## AIM
Copy out the material word for word, from its first line down through the line that contains "point(54,190)", including both of those lines.
--- STORED DATA ---
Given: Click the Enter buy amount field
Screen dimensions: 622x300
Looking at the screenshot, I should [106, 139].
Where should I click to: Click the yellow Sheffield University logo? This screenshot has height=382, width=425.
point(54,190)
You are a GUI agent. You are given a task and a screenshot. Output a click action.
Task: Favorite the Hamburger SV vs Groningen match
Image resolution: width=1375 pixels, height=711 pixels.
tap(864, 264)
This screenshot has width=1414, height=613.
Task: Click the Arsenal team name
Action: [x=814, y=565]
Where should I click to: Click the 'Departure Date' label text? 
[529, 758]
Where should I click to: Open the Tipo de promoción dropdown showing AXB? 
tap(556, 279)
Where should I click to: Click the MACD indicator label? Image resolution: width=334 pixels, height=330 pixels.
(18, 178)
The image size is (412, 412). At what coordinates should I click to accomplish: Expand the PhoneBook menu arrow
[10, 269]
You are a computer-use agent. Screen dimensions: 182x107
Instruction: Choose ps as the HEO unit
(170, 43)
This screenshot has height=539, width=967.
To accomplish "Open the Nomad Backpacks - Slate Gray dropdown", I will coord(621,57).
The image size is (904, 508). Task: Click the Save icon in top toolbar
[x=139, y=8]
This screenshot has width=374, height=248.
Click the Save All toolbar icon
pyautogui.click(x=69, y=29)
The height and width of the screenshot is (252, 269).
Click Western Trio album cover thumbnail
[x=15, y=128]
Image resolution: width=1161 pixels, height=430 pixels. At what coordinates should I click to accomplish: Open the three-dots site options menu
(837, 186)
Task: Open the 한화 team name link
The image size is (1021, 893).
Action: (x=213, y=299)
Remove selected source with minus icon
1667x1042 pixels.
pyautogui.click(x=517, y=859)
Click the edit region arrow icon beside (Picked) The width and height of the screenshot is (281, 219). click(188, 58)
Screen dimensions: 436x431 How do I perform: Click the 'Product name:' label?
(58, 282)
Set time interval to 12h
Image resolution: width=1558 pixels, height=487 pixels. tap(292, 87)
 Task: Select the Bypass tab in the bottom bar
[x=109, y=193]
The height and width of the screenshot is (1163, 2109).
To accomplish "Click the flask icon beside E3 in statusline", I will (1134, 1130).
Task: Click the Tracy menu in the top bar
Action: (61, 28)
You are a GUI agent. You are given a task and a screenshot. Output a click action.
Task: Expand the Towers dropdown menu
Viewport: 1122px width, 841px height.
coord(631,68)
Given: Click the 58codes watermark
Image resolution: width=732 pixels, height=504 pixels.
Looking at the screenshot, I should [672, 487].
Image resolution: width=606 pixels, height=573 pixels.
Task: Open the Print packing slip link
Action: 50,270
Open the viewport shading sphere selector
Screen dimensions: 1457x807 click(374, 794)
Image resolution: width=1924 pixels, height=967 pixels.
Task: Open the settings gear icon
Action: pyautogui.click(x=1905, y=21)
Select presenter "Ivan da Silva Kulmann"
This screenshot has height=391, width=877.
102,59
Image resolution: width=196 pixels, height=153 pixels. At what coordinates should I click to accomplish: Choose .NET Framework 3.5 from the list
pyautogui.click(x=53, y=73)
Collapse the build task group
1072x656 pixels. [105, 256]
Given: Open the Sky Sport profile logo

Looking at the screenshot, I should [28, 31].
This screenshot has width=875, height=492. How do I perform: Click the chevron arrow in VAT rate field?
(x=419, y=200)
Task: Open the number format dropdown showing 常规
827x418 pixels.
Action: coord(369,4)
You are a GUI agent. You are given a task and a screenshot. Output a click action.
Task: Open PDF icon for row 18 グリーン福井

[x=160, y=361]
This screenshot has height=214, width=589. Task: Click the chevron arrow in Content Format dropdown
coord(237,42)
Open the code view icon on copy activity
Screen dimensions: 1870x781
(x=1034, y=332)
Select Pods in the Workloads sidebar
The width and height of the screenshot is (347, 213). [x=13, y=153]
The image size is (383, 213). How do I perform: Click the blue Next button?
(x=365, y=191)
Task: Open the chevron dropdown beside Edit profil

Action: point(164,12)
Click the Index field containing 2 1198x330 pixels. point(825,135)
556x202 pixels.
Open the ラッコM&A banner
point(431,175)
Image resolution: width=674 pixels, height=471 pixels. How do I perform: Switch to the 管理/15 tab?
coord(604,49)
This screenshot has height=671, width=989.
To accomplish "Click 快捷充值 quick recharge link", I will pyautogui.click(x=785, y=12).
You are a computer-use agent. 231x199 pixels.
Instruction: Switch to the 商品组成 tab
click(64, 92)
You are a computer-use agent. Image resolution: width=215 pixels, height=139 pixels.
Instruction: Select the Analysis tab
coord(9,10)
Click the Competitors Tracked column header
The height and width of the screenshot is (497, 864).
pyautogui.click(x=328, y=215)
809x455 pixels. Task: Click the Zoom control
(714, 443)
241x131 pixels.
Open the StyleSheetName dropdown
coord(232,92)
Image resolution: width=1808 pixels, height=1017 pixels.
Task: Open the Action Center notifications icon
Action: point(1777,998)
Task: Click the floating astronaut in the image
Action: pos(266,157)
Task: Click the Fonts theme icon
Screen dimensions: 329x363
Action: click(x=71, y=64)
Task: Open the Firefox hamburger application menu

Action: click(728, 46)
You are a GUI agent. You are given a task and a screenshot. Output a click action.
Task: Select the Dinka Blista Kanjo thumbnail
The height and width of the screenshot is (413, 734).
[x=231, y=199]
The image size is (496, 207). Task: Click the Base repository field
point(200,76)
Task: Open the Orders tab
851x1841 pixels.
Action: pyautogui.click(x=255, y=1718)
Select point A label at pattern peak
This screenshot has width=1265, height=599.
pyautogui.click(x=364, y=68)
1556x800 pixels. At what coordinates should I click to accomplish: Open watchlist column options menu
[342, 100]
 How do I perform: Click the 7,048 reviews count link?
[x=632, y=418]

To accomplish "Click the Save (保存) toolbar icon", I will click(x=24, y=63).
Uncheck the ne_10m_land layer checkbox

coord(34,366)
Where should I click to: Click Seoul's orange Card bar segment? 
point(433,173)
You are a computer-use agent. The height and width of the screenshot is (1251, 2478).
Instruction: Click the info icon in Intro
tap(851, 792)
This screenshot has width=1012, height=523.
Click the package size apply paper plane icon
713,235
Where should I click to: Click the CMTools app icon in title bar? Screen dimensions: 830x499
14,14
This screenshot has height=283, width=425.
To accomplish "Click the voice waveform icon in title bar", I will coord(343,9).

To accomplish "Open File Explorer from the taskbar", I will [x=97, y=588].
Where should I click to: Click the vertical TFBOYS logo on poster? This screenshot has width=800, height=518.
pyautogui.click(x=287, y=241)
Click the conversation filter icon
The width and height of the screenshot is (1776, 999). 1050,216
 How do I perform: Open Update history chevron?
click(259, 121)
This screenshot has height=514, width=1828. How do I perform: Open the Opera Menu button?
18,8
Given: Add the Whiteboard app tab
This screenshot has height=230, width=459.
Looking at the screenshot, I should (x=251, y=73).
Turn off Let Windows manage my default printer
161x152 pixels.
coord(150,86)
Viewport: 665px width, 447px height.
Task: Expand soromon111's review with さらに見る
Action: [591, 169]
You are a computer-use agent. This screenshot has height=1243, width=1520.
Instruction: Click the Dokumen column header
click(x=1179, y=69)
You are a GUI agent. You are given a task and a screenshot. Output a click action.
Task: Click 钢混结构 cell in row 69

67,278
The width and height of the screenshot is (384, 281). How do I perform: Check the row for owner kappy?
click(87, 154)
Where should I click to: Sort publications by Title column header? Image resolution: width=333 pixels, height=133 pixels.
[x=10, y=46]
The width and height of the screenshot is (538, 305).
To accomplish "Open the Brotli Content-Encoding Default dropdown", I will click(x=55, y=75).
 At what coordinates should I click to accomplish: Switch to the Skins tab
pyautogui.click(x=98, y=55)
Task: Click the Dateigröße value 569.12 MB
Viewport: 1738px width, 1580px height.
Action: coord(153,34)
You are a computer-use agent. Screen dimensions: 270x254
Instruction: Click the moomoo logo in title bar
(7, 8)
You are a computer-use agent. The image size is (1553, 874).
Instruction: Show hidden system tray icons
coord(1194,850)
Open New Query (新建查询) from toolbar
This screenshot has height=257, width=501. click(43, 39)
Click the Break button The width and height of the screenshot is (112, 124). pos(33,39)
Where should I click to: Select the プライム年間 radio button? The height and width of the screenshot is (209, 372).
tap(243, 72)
---
## WRITTEN RESPONSE
Given: Click the Enter buy amount field
Screen dimensions: 622x300
Looking at the screenshot, I should [106, 139].
Where should I click to: Click the yellow Sheffield University logo? This screenshot has height=382, width=425.
point(54,190)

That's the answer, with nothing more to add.